ENTRIES SHOWN:
============================================================
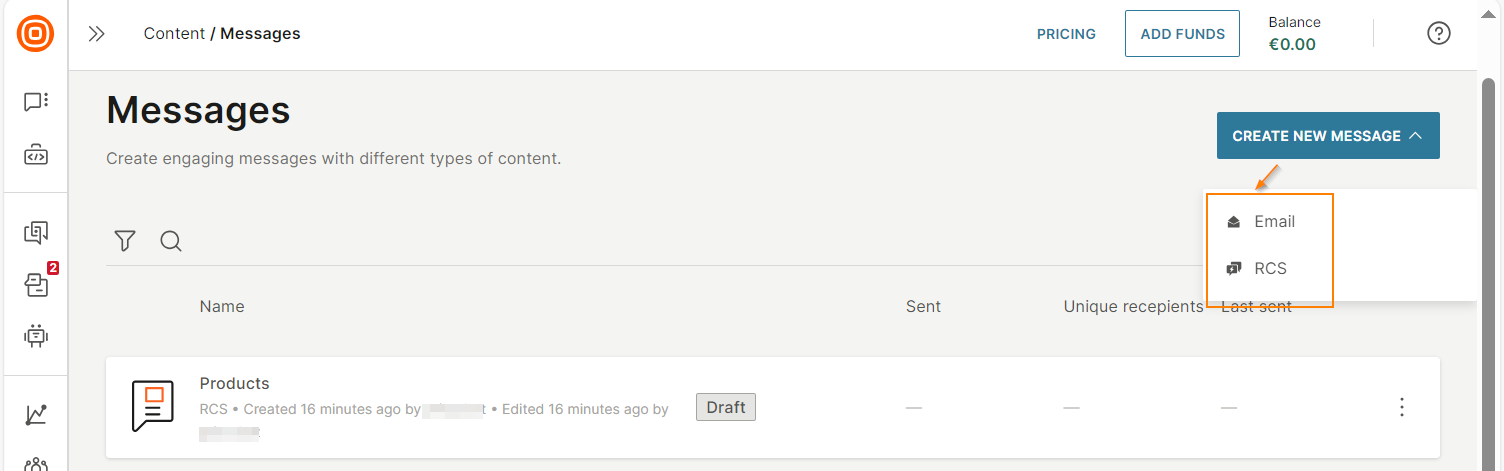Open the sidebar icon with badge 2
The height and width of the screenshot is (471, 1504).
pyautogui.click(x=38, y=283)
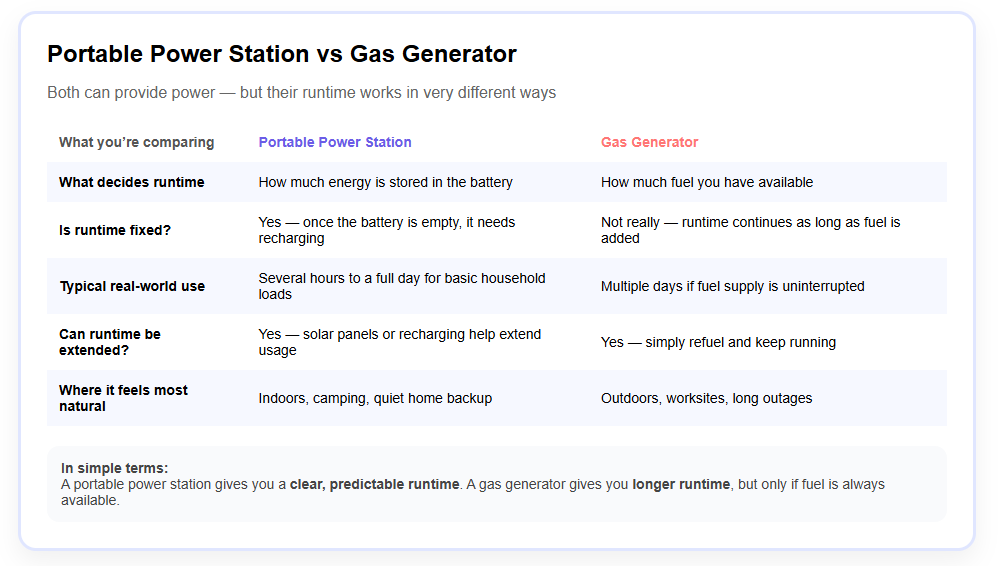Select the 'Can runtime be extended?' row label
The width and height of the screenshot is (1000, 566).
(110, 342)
============================================================
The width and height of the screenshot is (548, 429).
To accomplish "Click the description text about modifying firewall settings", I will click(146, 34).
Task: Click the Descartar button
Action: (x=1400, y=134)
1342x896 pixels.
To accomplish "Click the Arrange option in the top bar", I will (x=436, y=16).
============================================================
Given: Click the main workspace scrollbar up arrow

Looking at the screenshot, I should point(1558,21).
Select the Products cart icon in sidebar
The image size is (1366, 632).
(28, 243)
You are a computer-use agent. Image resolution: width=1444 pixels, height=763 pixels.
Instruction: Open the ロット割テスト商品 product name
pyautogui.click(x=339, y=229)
============================================================
WHAT NEEDS TO BE DONE: Whenever a line above includes the string "pixels", copy it.

FINAL ANSWER:
1342x896 pixels.
You are a computer-use agent. Image resolution: width=1444 pixels, height=763 pixels.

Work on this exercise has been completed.